DATA SECTION:
[start]

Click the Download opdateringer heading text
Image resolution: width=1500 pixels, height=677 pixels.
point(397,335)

[end]
[start]

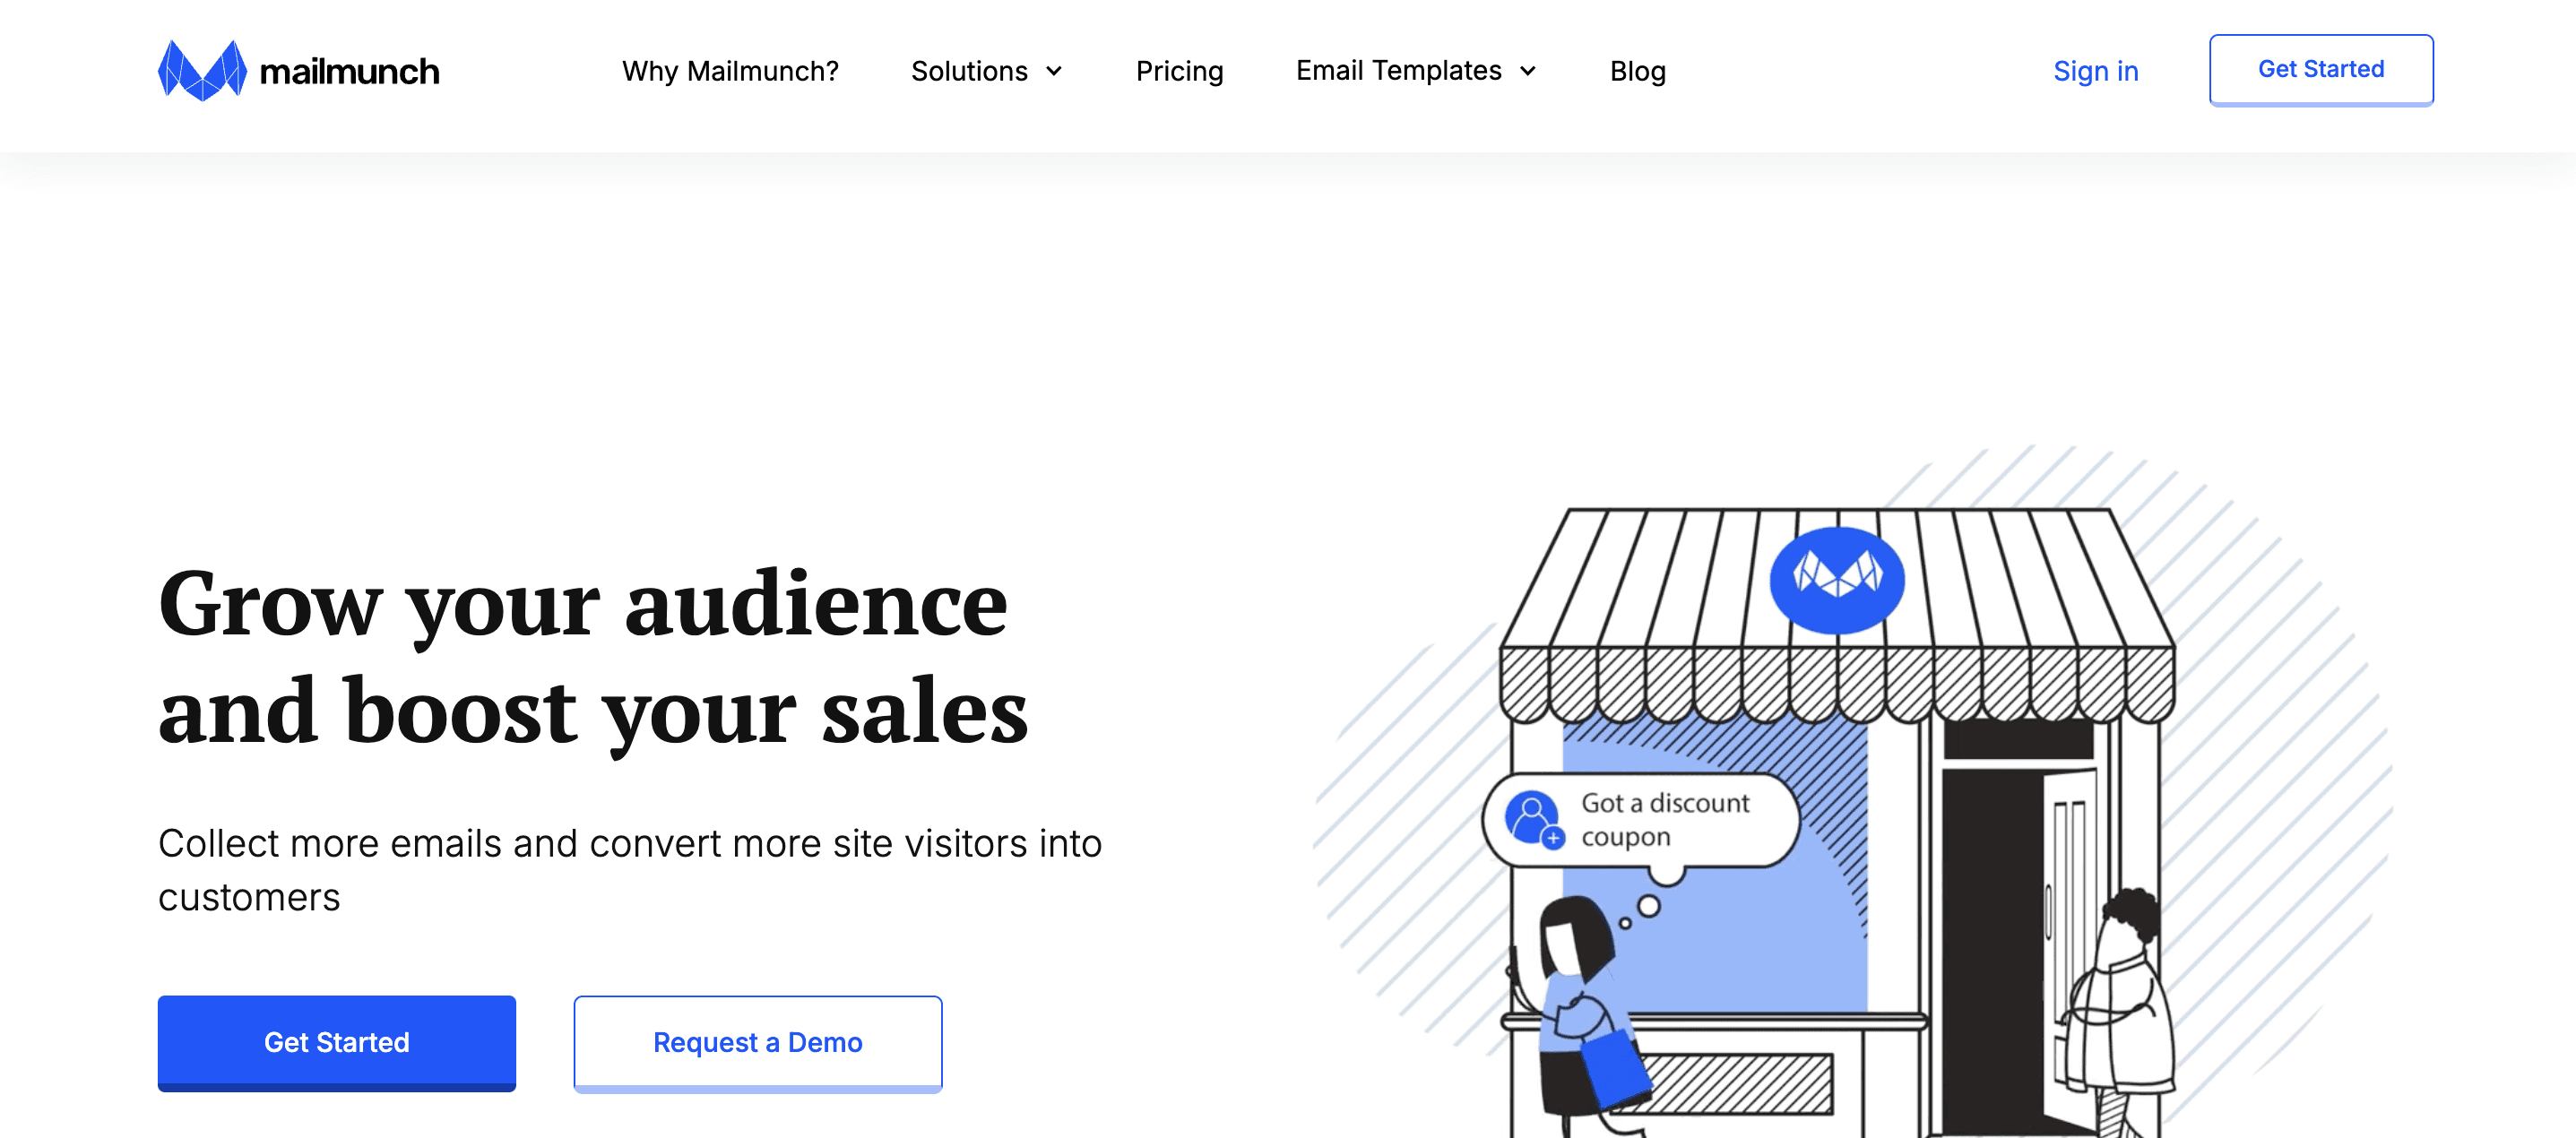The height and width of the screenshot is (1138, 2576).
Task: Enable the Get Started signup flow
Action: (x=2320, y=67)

[end]

Turn the records from the line with "Click the Download opdateringer heading text" to the line with "point(397,335)" into a numbered list, skipping any blank lines.

1. Click the Download opdateringer heading text
2. Image resolution: width=1500 pixels, height=677 pixels.
3. point(397,335)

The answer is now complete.